チェルノブイリで事故が起きたのは1986年。今から26年前だが、今も原発から半径30km以内の地域は居住禁止であり、原発から北東へ向かって約350kmの範囲内にはホットスポットと呼ばれる局地的な高濃度汚染地域が約100箇所にわたって点在し、ホットスポット内においては農業や畜産業は全面的に禁止されている。


いったいいつの時点で、これを言うかであるが、これは政府にとっての「時限爆弾」であろう。

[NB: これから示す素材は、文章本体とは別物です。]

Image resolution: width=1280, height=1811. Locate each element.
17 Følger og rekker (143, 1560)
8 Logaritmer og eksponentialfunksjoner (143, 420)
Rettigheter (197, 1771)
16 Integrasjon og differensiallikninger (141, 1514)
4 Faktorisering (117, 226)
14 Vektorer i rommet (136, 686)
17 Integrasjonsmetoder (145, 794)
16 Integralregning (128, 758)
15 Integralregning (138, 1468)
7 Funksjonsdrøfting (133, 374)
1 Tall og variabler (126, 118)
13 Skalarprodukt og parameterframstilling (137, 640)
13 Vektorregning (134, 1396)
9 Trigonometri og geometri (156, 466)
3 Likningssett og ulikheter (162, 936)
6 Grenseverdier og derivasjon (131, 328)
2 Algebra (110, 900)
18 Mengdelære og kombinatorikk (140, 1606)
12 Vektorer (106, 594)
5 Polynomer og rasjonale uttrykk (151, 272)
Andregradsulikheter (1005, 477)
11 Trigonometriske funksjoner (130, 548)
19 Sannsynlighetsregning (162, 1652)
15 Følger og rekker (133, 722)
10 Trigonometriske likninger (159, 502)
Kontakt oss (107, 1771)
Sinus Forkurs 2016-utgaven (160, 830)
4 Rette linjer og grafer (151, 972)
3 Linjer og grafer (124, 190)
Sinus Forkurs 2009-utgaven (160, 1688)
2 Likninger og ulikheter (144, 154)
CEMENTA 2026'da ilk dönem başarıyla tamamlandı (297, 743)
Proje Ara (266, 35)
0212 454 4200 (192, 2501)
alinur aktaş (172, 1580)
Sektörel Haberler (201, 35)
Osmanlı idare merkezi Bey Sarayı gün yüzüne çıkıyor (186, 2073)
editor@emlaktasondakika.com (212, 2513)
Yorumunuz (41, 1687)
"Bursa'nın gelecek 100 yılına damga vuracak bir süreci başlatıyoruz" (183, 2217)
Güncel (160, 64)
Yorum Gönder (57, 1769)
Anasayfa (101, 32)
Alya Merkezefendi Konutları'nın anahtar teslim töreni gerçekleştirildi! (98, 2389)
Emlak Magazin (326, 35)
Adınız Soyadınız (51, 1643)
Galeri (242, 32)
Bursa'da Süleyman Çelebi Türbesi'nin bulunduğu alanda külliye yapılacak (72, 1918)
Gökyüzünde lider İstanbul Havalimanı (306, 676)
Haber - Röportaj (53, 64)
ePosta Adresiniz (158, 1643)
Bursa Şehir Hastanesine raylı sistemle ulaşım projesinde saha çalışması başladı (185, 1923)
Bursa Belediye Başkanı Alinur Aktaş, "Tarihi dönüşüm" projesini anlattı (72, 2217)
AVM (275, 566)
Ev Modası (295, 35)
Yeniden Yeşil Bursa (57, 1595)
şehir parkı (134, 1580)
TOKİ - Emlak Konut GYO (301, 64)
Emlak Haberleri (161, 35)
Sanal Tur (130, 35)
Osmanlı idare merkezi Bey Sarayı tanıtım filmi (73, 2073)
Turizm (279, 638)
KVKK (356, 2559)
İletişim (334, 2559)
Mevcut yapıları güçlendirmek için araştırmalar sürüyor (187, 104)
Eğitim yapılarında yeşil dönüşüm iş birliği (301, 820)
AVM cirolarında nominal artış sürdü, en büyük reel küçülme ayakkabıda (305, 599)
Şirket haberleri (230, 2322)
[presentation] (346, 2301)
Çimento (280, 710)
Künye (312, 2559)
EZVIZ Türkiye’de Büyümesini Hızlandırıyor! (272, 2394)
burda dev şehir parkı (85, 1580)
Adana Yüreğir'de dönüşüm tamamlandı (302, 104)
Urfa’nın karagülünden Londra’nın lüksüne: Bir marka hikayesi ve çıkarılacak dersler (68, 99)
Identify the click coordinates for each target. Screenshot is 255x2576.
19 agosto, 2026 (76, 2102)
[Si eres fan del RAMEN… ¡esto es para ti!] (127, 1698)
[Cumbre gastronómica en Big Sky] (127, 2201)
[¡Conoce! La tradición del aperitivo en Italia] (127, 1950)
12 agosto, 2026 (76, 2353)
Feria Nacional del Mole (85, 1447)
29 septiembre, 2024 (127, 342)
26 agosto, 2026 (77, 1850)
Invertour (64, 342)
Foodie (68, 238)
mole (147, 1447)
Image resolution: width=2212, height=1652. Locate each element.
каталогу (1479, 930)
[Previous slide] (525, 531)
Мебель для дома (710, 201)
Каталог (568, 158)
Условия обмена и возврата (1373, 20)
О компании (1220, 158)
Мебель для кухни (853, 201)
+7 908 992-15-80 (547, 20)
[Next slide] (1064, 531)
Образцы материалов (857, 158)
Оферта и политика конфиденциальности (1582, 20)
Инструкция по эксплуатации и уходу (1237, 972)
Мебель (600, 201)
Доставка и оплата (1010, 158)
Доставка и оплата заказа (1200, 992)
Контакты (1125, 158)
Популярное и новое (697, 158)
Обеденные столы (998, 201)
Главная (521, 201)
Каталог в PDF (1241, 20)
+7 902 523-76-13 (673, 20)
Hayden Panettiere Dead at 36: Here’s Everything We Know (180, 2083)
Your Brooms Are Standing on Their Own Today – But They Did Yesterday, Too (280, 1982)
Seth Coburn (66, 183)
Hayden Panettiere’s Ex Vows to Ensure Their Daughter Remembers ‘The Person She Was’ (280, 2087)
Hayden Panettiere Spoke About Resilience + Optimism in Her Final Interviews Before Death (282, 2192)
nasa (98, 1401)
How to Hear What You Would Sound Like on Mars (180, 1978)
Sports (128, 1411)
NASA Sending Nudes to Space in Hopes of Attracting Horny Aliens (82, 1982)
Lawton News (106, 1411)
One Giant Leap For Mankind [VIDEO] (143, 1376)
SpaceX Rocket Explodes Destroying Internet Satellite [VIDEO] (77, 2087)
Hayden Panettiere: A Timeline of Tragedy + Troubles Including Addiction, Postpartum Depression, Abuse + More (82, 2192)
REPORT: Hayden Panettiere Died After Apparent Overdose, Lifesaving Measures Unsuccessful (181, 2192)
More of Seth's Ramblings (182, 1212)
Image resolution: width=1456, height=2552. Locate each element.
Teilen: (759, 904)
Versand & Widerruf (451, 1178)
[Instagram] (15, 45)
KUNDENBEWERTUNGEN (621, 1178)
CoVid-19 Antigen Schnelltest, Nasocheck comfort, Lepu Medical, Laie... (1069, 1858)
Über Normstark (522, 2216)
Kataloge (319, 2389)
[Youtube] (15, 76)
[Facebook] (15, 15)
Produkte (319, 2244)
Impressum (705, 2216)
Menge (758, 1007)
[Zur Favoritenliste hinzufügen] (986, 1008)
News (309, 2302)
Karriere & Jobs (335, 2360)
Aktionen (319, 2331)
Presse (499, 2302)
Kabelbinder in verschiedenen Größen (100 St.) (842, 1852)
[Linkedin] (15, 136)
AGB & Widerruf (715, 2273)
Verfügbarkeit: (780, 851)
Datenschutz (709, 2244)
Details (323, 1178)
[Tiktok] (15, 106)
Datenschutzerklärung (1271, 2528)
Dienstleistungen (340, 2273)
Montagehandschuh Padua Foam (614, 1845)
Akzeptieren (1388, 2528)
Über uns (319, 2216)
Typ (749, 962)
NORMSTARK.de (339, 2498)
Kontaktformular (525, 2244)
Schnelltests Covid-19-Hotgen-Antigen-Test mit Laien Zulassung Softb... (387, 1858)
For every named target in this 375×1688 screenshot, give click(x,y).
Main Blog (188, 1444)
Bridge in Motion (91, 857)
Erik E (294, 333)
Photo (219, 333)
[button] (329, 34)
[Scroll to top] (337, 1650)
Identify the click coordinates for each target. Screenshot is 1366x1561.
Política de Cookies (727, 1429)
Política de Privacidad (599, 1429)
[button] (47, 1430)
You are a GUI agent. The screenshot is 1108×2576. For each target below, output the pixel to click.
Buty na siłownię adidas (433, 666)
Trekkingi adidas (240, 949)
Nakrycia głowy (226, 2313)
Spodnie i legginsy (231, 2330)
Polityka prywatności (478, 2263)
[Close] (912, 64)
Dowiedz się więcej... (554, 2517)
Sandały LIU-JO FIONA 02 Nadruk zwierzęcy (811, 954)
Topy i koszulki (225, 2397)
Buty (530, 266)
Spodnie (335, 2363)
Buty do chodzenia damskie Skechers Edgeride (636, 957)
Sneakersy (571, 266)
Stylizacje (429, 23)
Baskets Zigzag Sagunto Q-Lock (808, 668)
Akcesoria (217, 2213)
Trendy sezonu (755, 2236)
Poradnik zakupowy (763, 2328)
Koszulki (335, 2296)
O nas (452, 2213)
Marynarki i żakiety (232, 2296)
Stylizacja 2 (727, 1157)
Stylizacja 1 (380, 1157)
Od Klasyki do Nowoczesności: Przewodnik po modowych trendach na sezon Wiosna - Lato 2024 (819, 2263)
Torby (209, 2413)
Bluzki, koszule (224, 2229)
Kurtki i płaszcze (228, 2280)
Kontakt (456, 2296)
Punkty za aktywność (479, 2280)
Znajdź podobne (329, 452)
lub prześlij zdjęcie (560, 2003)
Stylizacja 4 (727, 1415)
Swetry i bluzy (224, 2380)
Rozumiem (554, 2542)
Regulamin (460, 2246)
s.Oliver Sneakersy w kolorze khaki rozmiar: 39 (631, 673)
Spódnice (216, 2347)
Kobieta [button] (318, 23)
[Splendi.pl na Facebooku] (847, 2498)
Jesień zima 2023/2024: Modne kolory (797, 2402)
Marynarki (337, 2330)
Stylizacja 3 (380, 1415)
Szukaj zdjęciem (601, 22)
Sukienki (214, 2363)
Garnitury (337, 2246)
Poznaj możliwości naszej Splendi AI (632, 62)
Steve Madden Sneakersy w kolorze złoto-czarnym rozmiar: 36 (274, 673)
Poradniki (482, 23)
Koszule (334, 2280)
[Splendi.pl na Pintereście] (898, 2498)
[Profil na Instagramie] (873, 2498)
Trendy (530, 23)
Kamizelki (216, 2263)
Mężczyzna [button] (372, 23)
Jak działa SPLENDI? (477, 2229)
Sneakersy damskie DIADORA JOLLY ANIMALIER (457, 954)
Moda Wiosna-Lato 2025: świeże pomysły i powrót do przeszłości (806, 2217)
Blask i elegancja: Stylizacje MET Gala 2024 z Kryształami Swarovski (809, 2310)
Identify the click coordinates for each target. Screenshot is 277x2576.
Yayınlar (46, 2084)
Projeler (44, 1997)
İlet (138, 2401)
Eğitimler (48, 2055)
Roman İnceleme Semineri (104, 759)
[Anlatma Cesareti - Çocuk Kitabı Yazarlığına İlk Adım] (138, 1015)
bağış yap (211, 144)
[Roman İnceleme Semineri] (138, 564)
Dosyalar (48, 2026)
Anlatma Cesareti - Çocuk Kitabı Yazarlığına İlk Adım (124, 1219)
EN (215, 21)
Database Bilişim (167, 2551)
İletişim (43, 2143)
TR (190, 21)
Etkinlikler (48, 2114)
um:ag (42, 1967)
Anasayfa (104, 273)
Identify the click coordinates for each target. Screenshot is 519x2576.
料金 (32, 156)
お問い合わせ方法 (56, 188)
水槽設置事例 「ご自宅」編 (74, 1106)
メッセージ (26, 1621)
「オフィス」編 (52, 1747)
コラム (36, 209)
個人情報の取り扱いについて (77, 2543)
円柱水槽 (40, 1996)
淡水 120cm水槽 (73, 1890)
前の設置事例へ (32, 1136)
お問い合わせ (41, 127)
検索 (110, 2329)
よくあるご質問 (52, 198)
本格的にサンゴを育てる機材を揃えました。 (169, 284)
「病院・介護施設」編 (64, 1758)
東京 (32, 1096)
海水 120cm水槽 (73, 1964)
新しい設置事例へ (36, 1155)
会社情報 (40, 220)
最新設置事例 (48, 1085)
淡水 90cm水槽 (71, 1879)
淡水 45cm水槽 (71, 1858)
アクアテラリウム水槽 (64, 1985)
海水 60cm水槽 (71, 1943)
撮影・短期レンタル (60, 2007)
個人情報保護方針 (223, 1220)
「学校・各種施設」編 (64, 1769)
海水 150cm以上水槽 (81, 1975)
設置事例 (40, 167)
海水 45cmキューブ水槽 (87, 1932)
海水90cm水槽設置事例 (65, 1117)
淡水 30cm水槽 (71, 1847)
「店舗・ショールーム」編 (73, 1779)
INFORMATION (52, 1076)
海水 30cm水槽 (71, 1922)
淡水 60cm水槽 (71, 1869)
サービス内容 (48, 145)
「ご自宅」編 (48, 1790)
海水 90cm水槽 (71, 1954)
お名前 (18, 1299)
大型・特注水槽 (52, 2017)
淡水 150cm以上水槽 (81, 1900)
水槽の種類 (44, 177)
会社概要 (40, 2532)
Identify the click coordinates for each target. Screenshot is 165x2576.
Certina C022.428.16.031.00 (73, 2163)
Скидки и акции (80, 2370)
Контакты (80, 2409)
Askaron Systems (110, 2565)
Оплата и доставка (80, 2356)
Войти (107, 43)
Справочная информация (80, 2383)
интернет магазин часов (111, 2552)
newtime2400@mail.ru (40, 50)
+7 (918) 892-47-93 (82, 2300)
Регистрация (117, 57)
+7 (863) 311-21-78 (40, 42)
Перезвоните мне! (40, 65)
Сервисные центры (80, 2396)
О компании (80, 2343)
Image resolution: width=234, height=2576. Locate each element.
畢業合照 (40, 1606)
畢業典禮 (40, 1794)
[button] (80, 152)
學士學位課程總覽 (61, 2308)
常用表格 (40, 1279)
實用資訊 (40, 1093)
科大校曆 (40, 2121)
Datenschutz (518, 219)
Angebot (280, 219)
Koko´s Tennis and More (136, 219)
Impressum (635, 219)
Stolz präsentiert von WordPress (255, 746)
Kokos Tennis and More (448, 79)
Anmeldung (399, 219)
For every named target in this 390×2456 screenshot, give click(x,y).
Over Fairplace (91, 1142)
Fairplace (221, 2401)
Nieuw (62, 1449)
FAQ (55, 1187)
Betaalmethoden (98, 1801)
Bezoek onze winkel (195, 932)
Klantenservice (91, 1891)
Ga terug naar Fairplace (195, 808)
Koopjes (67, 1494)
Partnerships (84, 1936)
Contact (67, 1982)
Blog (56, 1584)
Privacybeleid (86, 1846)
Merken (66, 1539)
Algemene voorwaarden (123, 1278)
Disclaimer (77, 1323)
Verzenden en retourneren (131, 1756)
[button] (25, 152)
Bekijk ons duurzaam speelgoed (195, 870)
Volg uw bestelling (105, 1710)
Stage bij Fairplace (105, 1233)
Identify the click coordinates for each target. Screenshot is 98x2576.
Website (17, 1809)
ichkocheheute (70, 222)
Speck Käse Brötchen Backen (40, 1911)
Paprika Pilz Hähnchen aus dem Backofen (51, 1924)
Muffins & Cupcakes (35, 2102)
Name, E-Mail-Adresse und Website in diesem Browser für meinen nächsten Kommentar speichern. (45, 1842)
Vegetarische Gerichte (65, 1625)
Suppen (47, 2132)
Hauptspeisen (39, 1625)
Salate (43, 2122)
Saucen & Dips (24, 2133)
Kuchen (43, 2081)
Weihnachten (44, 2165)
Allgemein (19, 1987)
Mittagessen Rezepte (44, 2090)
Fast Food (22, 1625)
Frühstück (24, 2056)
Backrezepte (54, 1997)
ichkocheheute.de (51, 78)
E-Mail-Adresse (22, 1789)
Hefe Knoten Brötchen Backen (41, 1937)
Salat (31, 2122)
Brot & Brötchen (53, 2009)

長期的視野からの発言は一切せず、その場しのぎの発表を繰り返す、政府と東電。
しかしマスコミも、「その場しのぎ」が性(さが)であるから、両者の思惑は、残念なことに一致しているのだ。
こうした目くらましに、国民が犠牲になっているのである。


1)そもそも、廃棄物の処理施設がない、処理方法も確定していないのに、とりあえず原発稼働をし続けていたこと。
2)圧力容器の堅牢神話、原子炉の5重の安全性神話に、みな洗脳されていたこと。
3)冷却系がすべて破壊されるという事態は想定もしていなかったし、その場合の訓練もされていなかったこと。
4)政府も、電力会社も、実は原発に関しては、素人知識しかなかったこと。
(原子力安全保安院の西山審議官は元特許庁。東電は単なる運営会社、運転会社)
5)そもそも原発は「発電コストが安い」「環境に対してクリーン」と言ってきたが、どちらも疑わしいこと。
(発電コストが安いと言っても、廃棄物処理コストは計上されていないし、今回のような事故が起こった場合は、その損害賠償費や復旧処理のためのコストは莫大になる。また、ひとたび事故が起これば、クリーンでないことは明白)


こうした、「そもそも論」は、なーんにも語られてはいないのである。
これが政治というものなのであろうか? それとも、日本人の特質なのであろうか?